::: Entries shown

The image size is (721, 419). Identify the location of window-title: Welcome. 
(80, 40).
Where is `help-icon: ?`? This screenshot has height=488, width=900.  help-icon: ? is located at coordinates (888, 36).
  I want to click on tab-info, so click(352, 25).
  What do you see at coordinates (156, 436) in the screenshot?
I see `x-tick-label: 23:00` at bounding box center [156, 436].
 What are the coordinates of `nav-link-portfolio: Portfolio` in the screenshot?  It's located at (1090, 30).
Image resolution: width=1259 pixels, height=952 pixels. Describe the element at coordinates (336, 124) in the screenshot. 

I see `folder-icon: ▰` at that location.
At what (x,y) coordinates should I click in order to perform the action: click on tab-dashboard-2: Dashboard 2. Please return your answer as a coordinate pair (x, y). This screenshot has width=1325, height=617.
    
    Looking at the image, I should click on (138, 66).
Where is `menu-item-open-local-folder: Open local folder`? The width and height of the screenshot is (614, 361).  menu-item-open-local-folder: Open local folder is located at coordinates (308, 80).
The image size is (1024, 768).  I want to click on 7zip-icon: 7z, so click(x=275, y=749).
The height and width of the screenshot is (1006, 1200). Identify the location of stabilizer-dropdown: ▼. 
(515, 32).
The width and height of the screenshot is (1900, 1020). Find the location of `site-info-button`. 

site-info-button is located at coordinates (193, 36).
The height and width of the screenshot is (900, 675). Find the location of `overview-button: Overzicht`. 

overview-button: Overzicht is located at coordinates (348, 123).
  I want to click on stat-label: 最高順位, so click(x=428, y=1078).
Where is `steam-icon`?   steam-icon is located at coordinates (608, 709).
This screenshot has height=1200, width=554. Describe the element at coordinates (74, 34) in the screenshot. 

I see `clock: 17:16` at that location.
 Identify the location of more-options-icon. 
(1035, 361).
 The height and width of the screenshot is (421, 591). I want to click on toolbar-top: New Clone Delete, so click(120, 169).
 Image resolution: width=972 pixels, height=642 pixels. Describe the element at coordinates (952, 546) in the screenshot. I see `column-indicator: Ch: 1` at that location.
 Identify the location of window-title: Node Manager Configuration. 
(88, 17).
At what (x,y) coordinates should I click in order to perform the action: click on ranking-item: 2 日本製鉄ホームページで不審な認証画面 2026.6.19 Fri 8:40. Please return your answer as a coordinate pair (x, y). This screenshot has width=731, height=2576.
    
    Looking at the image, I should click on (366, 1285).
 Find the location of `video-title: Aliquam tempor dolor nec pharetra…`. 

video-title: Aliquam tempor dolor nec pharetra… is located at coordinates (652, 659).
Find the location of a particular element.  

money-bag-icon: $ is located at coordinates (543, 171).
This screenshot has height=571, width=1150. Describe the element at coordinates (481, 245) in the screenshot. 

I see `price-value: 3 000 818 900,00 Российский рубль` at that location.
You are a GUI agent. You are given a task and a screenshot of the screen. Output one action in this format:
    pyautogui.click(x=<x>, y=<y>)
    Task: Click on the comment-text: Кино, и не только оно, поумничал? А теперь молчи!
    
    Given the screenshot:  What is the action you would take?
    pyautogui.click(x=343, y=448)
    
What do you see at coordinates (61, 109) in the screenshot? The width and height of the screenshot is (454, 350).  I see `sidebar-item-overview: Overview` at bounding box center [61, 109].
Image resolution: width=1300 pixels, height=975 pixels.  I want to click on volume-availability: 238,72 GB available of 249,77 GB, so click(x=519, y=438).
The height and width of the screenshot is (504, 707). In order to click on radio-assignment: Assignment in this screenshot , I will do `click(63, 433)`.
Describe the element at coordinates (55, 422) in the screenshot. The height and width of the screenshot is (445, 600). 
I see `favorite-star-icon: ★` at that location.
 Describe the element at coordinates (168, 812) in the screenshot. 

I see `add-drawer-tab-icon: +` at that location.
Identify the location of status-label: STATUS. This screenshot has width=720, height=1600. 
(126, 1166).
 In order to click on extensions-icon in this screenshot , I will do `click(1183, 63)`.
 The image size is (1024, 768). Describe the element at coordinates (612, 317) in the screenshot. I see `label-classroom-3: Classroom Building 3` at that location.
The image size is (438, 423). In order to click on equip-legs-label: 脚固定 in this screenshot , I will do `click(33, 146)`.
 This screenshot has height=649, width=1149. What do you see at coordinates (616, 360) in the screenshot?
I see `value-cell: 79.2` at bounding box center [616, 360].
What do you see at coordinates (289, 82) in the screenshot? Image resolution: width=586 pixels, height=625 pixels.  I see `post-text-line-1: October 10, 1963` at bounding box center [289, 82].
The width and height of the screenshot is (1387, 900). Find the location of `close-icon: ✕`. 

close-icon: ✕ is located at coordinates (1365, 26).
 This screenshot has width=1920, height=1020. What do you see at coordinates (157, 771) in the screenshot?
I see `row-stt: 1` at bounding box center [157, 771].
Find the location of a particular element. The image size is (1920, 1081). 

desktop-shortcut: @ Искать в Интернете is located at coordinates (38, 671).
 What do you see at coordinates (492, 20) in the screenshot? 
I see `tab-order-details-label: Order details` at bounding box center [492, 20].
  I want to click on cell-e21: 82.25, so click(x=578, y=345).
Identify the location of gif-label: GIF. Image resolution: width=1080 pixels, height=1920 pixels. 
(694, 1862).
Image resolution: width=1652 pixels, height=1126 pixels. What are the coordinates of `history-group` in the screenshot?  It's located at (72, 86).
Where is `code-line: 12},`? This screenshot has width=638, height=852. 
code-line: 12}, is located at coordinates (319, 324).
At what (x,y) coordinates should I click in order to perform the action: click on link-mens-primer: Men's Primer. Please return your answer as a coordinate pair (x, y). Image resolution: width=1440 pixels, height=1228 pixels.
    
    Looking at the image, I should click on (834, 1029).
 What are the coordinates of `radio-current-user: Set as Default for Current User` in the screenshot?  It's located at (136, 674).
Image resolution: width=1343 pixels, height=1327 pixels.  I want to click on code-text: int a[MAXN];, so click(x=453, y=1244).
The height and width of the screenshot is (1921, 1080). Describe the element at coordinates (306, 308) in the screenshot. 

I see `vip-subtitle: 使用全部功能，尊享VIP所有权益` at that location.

::::::

» **Requirement**
Please rewrite the records above, swapping every "Identify the location of" for "Locate" and changing nothing else.

» **Answer to this exercise**
The image size is (721, 419). Locate window-title: Welcome. 
(80, 40).
Where is `help-icon: ?`? This screenshot has height=488, width=900.  help-icon: ? is located at coordinates (888, 36).
  I want to click on tab-info, so click(352, 25).
  What do you see at coordinates (156, 436) in the screenshot?
I see `x-tick-label: 23:00` at bounding box center [156, 436].
 What are the coordinates of `nav-link-portfolio: Portfolio` in the screenshot?  It's located at (1090, 30).
Image resolution: width=1259 pixels, height=952 pixels. Describe the element at coordinates (336, 124) in the screenshot. 

I see `folder-icon: ▰` at that location.
At what (x,y) coordinates should I click in order to perform the action: click on tab-dashboard-2: Dashboard 2. Please return your answer as a coordinate pair (x, y). This screenshot has width=1325, height=617.
    
    Looking at the image, I should click on (138, 66).
Where is `menu-item-open-local-folder: Open local folder`? The width and height of the screenshot is (614, 361).  menu-item-open-local-folder: Open local folder is located at coordinates (308, 80).
The image size is (1024, 768).  I want to click on 7zip-icon: 7z, so click(x=275, y=749).
The height and width of the screenshot is (1006, 1200). Locate stabilizer-dropdown: ▼. 
(515, 32).
The width and height of the screenshot is (1900, 1020). Find the location of `site-info-button`. 

site-info-button is located at coordinates (193, 36).
The height and width of the screenshot is (900, 675). Find the location of `overview-button: Overzicht`. 

overview-button: Overzicht is located at coordinates (348, 123).
  I want to click on stat-label: 最高順位, so click(x=428, y=1078).
Where is `steam-icon`?   steam-icon is located at coordinates (608, 709).
This screenshot has height=1200, width=554. Describe the element at coordinates (74, 34) in the screenshot. 

I see `clock: 17:16` at that location.
 Locate more-options-icon. 
(1035, 361).
 The height and width of the screenshot is (421, 591). I want to click on toolbar-top: New Clone Delete, so click(120, 169).
 Image resolution: width=972 pixels, height=642 pixels. Describe the element at coordinates (952, 546) in the screenshot. I see `column-indicator: Ch: 1` at that location.
 Locate window-title: Node Manager Configuration. 
(88, 17).
At what (x,y) coordinates should I click in order to perform the action: click on ranking-item: 2 日本製鉄ホームページで不審な認証画面 2026.6.19 Fri 8:40. Please return your answer as a coordinate pair (x, y). This screenshot has width=731, height=2576.
    
    Looking at the image, I should click on (366, 1285).
 Find the location of `video-title: Aliquam tempor dolor nec pharetra…`. 

video-title: Aliquam tempor dolor nec pharetra… is located at coordinates (652, 659).
Find the location of a particular element.  

money-bag-icon: $ is located at coordinates (543, 171).
This screenshot has height=571, width=1150. Describe the element at coordinates (481, 245) in the screenshot. 

I see `price-value: 3 000 818 900,00 Российский рубль` at that location.
You are a GUI agent. You are given a task and a screenshot of the screen. Output one action in this format:
    pyautogui.click(x=<x>, y=<y>)
    Task: Click on the comment-text: Кино, и не только оно, поумничал? А теперь молчи!
    
    Given the screenshot:  What is the action you would take?
    pyautogui.click(x=343, y=448)
    
What do you see at coordinates (61, 109) in the screenshot? The width and height of the screenshot is (454, 350).  I see `sidebar-item-overview: Overview` at bounding box center [61, 109].
Image resolution: width=1300 pixels, height=975 pixels.  I want to click on volume-availability: 238,72 GB available of 249,77 GB, so click(x=519, y=438).
The height and width of the screenshot is (504, 707). In order to click on radio-assignment: Assignment in this screenshot , I will do `click(63, 433)`.
Describe the element at coordinates (55, 422) in the screenshot. The height and width of the screenshot is (445, 600). 
I see `favorite-star-icon: ★` at that location.
 Describe the element at coordinates (168, 812) in the screenshot. 

I see `add-drawer-tab-icon: +` at that location.
Locate status-label: STATUS. This screenshot has width=720, height=1600. 
(126, 1166).
 In order to click on extensions-icon in this screenshot , I will do `click(1183, 63)`.
 The image size is (1024, 768). Describe the element at coordinates (612, 317) in the screenshot. I see `label-classroom-3: Classroom Building 3` at that location.
The image size is (438, 423). In order to click on equip-legs-label: 脚固定 in this screenshot , I will do `click(33, 146)`.
 This screenshot has height=649, width=1149. What do you see at coordinates (616, 360) in the screenshot?
I see `value-cell: 79.2` at bounding box center [616, 360].
What do you see at coordinates (289, 82) in the screenshot? Image resolution: width=586 pixels, height=625 pixels.  I see `post-text-line-1: October 10, 1963` at bounding box center [289, 82].
The width and height of the screenshot is (1387, 900). Find the location of `close-icon: ✕`. 

close-icon: ✕ is located at coordinates (1365, 26).
 This screenshot has width=1920, height=1020. What do you see at coordinates (157, 771) in the screenshot?
I see `row-stt: 1` at bounding box center [157, 771].
Find the location of a particular element. The image size is (1920, 1081). 

desktop-shortcut: @ Искать в Интернете is located at coordinates (38, 671).
 What do you see at coordinates (492, 20) in the screenshot? 
I see `tab-order-details-label: Order details` at bounding box center [492, 20].
  I want to click on cell-e21: 82.25, so click(x=578, y=345).
Locate gif-label: GIF. Image resolution: width=1080 pixels, height=1920 pixels. 
(694, 1862).
Image resolution: width=1652 pixels, height=1126 pixels. What are the coordinates of `history-group` in the screenshot?  It's located at (72, 86).
Where is `code-line: 12},`? This screenshot has width=638, height=852. 
code-line: 12}, is located at coordinates (319, 324).
At what (x,y) coordinates should I click in order to perform the action: click on link-mens-primer: Men's Primer. Please return your answer as a coordinate pair (x, y). Image resolution: width=1440 pixels, height=1228 pixels.
    
    Looking at the image, I should click on (834, 1029).
 What are the coordinates of `radio-current-user: Set as Default for Current User` in the screenshot?  It's located at (136, 674).
Image resolution: width=1343 pixels, height=1327 pixels.  I want to click on code-text: int a[MAXN];, so click(x=453, y=1244).
The height and width of the screenshot is (1921, 1080). Describe the element at coordinates (306, 308) in the screenshot. 

I see `vip-subtitle: 使用全部功能，尊享VIP所有权益` at that location.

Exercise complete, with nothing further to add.